A peine termina-t-il sa phrase qu’il éclata de rire, alors que le gouverneur se sentait plus gêné qu’autre chose. Il allait ouvrir la bouche pour parler, mais les serveurs commençaient à servir les entrées. Le jeune homme laissa tomber, préférant alors se concentrer sur la nourriture. Il allait avoir besoin de prendre des forces avec ce qui l’attendait plus tard dans la soirée. Morgan avait l’habitude de faire des discours, mais c’était toujours un grand moment de stresse intense.

Lorelai s’était jetée sur son entrée, sous les yeux ronds de son compagnon. L’assiette avait l’air appétissante, certes, mais la nu-man ne prenait clairement pas de gants pour manger. Pour elle, c’était comme à la maison. Les règles de savoir-vivre lui étaient étrangères, et Ronan s’étouffa presque en contenant ses rires quand elle se démena pour décortiquer ses crevettes avec les doigts, n’hésitant pas à salir la nappe blanche et immaculée d’une sauce écarlate.

  • On dirait une gamine qui ne sait pas manger.
  • Peut-être, mais c’est chiant aussi… Quelle idée de servir des crevettes non décortiquée ! Et après tu vas me dire que c’est un restaurant huppé ou un truc du genre.

Elle avala goulument sa crevette avant de s’en attaquer à une autre sous le regard amusé de l’agent. Ce dernier faisait tourner son vin dans son verre, se concentrant sur ses pensées.

  • Après le repas, Morgan va faire son discours et après ce sera la fête. Un concert est prévu, tu veux rester pour y assister ?

Lorelai secoua la tête négativement. La bouche pleine, elle avala avec difficulté avant de répondre à son interlocuteur.

  • Nan, j’suis pas intéressée. Après, on va aller dans notre chambre, et tu vas me payer c’que tu m’dois…

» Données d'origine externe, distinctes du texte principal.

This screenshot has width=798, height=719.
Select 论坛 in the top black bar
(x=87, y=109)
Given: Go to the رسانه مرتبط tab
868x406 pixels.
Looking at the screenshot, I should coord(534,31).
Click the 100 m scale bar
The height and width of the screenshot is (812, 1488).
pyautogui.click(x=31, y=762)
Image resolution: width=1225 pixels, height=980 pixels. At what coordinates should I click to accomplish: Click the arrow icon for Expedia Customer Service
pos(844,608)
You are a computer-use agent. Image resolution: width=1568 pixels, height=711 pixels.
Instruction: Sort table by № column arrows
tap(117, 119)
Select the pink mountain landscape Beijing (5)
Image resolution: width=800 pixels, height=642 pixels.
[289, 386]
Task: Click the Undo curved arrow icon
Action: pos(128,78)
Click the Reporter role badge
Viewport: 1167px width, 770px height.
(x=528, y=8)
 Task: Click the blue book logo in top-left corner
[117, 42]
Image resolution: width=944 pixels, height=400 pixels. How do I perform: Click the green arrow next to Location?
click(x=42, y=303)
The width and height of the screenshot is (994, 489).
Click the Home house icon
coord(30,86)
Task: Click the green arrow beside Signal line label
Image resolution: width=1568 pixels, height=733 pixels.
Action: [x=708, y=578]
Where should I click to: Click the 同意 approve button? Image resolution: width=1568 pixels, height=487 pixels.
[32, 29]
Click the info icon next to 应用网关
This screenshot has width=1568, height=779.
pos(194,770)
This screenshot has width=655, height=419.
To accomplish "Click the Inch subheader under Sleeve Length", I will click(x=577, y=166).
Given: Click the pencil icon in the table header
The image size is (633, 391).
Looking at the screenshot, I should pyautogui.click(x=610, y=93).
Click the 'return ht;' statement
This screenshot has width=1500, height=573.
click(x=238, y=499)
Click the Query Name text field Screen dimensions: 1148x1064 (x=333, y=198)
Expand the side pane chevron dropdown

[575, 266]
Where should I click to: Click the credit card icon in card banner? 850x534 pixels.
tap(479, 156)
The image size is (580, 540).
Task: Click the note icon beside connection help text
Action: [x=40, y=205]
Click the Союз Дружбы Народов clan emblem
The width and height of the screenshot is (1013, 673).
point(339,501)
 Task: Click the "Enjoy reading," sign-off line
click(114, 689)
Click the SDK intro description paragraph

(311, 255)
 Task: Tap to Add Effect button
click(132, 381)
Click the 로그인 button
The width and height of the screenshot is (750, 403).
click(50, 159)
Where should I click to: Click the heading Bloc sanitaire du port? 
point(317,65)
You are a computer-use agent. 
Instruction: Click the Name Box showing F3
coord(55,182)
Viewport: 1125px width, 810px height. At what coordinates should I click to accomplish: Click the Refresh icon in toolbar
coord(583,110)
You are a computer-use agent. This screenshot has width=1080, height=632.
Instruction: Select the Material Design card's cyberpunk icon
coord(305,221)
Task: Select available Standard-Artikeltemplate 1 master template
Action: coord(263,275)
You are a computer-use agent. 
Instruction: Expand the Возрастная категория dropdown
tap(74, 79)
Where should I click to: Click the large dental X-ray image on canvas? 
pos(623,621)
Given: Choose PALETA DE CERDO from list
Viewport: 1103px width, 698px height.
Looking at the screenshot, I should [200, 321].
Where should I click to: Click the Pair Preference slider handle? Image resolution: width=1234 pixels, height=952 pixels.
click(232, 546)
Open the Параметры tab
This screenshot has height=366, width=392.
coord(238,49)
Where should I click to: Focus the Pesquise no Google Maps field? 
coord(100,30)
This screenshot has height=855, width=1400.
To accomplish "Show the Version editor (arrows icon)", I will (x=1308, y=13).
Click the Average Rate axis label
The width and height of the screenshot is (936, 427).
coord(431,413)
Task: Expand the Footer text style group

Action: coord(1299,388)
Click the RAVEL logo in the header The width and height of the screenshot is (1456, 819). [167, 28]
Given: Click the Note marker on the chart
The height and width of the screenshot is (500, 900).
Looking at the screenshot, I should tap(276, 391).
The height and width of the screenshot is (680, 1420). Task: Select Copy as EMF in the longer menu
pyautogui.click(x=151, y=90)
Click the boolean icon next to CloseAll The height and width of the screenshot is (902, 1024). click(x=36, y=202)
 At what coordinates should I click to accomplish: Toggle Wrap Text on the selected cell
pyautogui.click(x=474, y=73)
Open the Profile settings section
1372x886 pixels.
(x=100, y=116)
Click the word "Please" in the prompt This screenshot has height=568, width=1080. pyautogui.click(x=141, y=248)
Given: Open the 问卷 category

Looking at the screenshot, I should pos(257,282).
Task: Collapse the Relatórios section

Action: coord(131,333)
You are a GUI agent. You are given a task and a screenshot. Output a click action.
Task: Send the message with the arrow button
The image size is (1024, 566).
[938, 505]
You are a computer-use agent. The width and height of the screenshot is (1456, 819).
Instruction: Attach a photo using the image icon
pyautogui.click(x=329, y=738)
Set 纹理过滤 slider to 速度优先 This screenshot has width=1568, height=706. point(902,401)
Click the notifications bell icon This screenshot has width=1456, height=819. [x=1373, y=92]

Elle plissa les yeux, fixant son amant du regard, avant de finir sa phrase :

  • … avec ton corps.

Un léger sourire sournois apparu sur le visage de Ronan, alors que ses yeux ne quittèrent pas ceux de sa comparse. Il acquiesça alors d’un simple signe de tête.

  • Ce programme me va. Alors faisons comme ça.

Il porta le verre à sa bouche pour avaler quelques gorgées de vin. Ca ne valait pas un bon Martini à ces yeux, car il n’était pas féru de vins. Il lança un regard autour de lui. La salle était pleine, et on commençait à débarrasser les entrées pour servir les plats. Ronan ne put s’empêcher de jeter un petit coup d’œil à la table où se trouvait son frère. Ce dernier avait l’air d’être en forme. Ils s’étaient vus la veille, mais ça lui semblait une éternité.

Karen se trouvait à une autre tablée, avec ses collègues des sections cinq et trois. Elle surveillait la salle, lançant des regards partout. Elle avait un très mauvais pressentiment et ne savait pas vraiment pourquoi. L’Améthyste était sous étroite surveillance ce soir, et il ne pouvait rien arriver de grave. C’est ce qu’elle essayait de se dire, mais… Quelque chose n’allait pas. Ses doigts frappaient la table en rythme, de façon mécanique. Ishikawa l’avait remarqué, assis en face de la femme aux cheveux blancs. Il demanda à cette dernière, sur un ton légèrement inquiet :

  • Quelque chose ne va pas Madame Weiss.
  • Je ne sais pas. Tout à l’air d’aller bien, mais j’ai l’impression désagréable qu’il y a quelque chose qui cloche.
  • Pourtant, il y a des policiers à tous les coins du bâtiment, sans compter ceux qui sont en civils. C’est une soirée sous haute surveillance, ce serait suicidaire de tenter quelque chose.
  • Suicidaire…

Elle avait répété ce mot comme si il s’agissait d’une malédiction. Karen espérait juste que ses mauvaises impressions ne deviennent pas réalité et que la soirée continuerait à bien se passer.